The Vision of Mammon
And I beheld, the Merchant robed in ledgers,
His crown, minted from debt,
His throne, a scale that never balances.
He names himself Wealth,
yet his touch turns every gift to obligation.
His breath smells of contracts;
his eyes shine with appraisal.
The multitude bend their knees,
not in reverence but in desire,
for he stirs their envy,
and multiplies their hungers,
He sets neighbor against neighbor.
And though they clutch their coins,
so too are they clutched.
For Mammon does not own — he consumes;
and his kingdom is a marketplace
where every soul is for sale.
The Birth of Mammon
In the beginning, men bartered with shells and grain,
weighing labor against hunger.
But fear of loss bred hoarding,
and hoarding beget desire without end.
Out of this envy and suspicion,
Mammon arose—
the Prince of ledgers,
his diadem hammered from debt,
his robe woven from numbers without bodies.
They called him Fortune,
yet he emptied their granaries.
They called him Prosperity,
yet he chained them to their own cravings.
They called him Security,
yet he sold them the locks and keys to their prisons.
He was enthroned not by gods but by greed,
From their desire he was born,
and by their desire he ruled.
Proverbs of Mammon, the Greed-King
Everything has a price; even what is priceless is only waiting for its buyer.
The measure of a man is his debt.
A starving child is a better investment than a full one.
Promise them wealth, and they will sell you their freedom.
He who owns nothing is my truest subject.
The gift is a loan; the loan is a chain.
I do not bless, I collateralize.
Every altar is mine once its offerings are counted.

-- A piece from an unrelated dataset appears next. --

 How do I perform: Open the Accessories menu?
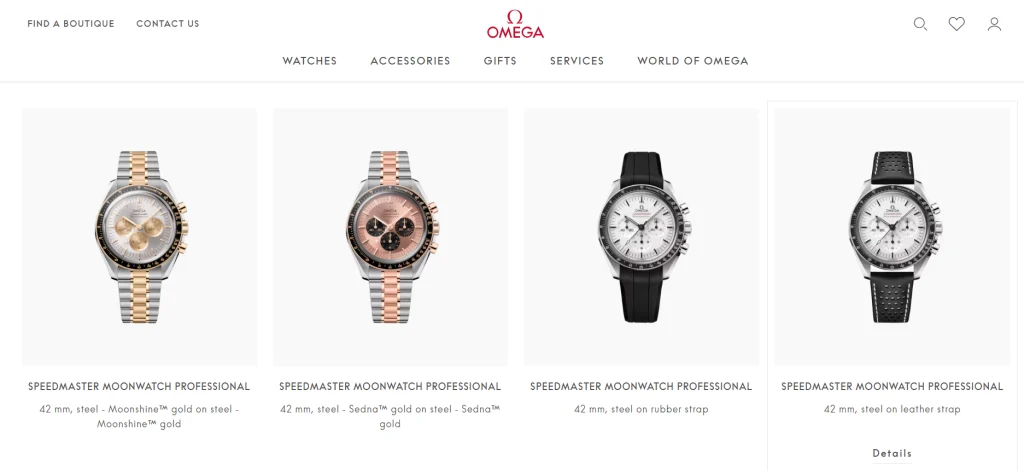tap(410, 61)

To divide them is to profit; to unite them is to bankrupt.
A coin never dies; it only changes hands.
Hope is the credit I extend; despair is the interest I collect.
I write my laws in scarcity, and they are never broken.
Let them toil for bread, and they will bleed for jewels.
All wealth flows upward, and all hunger downward.
The hand that takes is mine; the hand that gives is mine also.
I am both market and merchant,
both famine and feast.
There is no charity I cannot turn to profit.
The Last Vision of Mammon
And I beheld a great city of glass towers,
whose altars were trading floors,
whose hymns were numbers scrolling.
The people labored without sleep,
their faces lit by the glow of screens,
And upon the highest spire stood Mammon,
the Greed-King,
crowned in debt, robed in credit,
his hands outstretched to bless and bind.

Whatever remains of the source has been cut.